Friday, June 15, 2007

Reflections from January




I can think on my feet at times. Other times it takes hours, days, weeks, months for some thoughts to come clear.

In January I had an exchange with a friend about my Morgan mare, Kacee.

Me to she:
I wonder why I am so likely to disregard her feelings and ask her to go places she'd rather not.

She to me:
This is really interesting. I wonder, too. I think I do this too annnnd I think it ties in with some of my questions about why I ride ...[my horse]... the way I do and why you ride different horses the way you do. Maybe you should describe her and that will give clues.

Me to myself:
How would I describe Kacee? She's attentive, certain, opinionated, herd leader. She's delightfully responsive when in her comfort zone, incredibly strong survival instinct kicks in when she is out of her comfort zone. She sticks around when I fall off. She walks off more often than not when I approach her with halter in hand. She stands still for saddling, bridling, mounting.

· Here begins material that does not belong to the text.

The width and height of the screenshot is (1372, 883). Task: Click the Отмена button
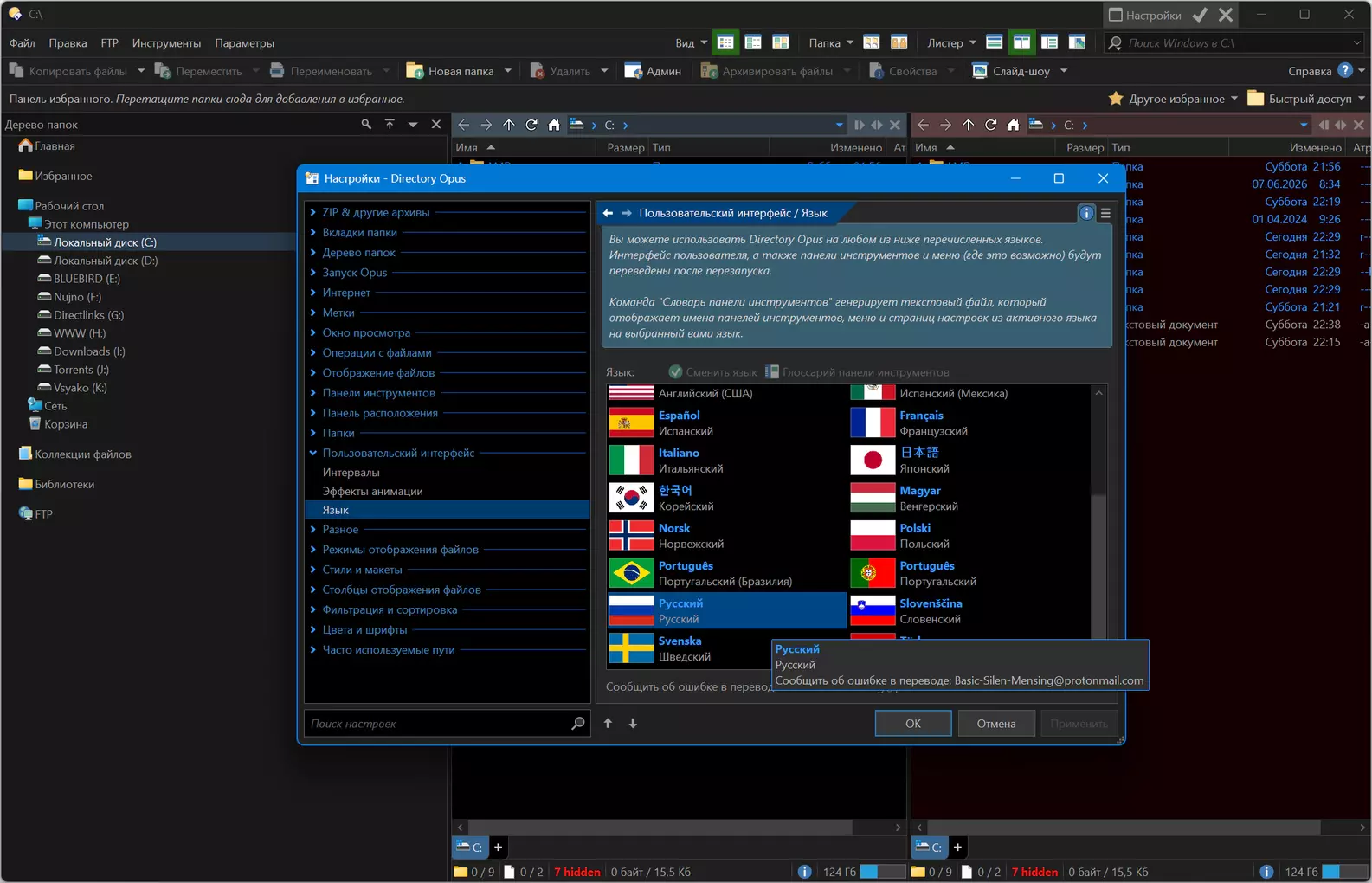[x=996, y=724]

I can ride her without a bridle or reins and she understands forward, left, right, stop and back from my body, but gets a little too excited to listen when we're trotting or cantering this way. She has tolerated all sorts of "natural horsemanship" approaches that I have studied and applied to her, so she must have a big question mark when I show up -- what is she going to ask of me now and how? She is first to the food, but will wait for me to step aside before she comes in for hay after I've reminded her to wait. She has lovely walk and trot to ride; her canter is fast. Her hind legs are crooked as are her hind feet. She has protected me from Rusty when he was young and rowdy and I was vulnerable and helpless. Like trot right over and bite him on the withers to move him away from me.

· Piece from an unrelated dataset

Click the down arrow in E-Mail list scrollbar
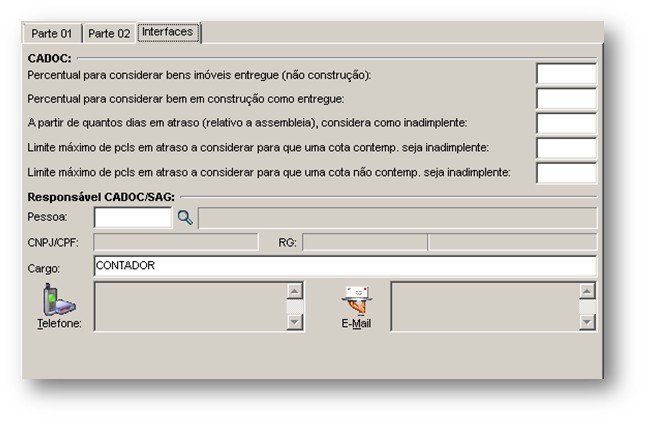The height and width of the screenshot is (421, 646). [x=587, y=322]
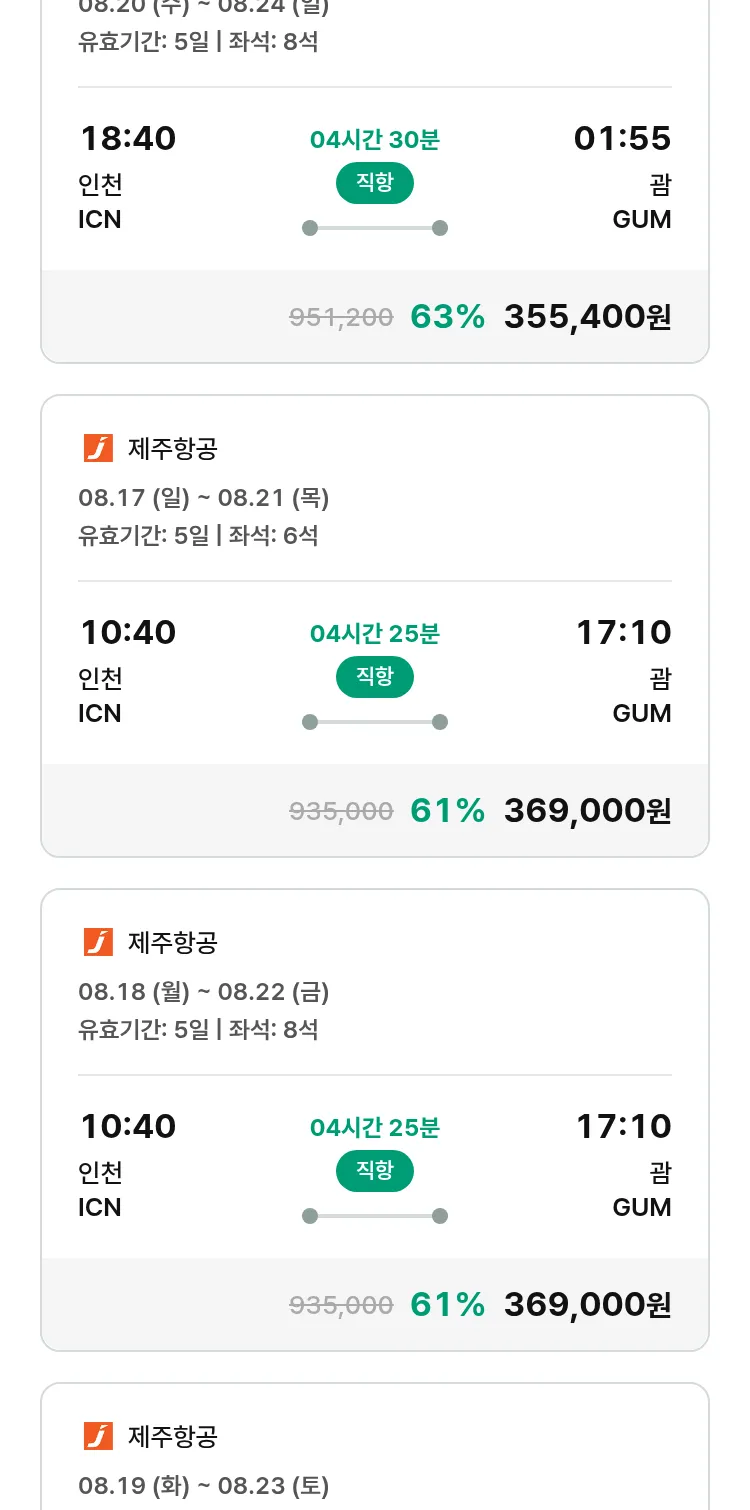Click the struck-through 951,200 original price
The height and width of the screenshot is (1510, 750).
click(x=341, y=317)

Clues to why I don't listen to her well? To why I overexpose her frequently? To why I'm impatient to just get on her and go someplace?


Months later, I find pieces of the answer. As with many things, the actual facts of it are simple. I am thinking and reacting, not being present and responsive in the here and now. Instead of assessing who she is right now and what she needs for support and proceeding from there, I approach her with expectations based on the past (my past with her and my past with all relationships) and lay those expectations like a tinted translucent film over our experience.

When I am without that film, I can see what she is telling me and help her, right now, to feel better about what we're doing, right now, and then carry on to explore other things, right now, together and with some harmony instead of me pushing, she resisting. It has to be feeling good or else I'm forcing my ideas on her. I want to influence what we do together, and that requires me first to influence her mental and emotional state so she is open to do something together with me, and some day (which might be in two minutes or two months) she will want to do something together with me. And I want to be present, right now, whenever this happens. Not bound up mentally thinking about something else, missing another moment with this powerhouse of equine delight.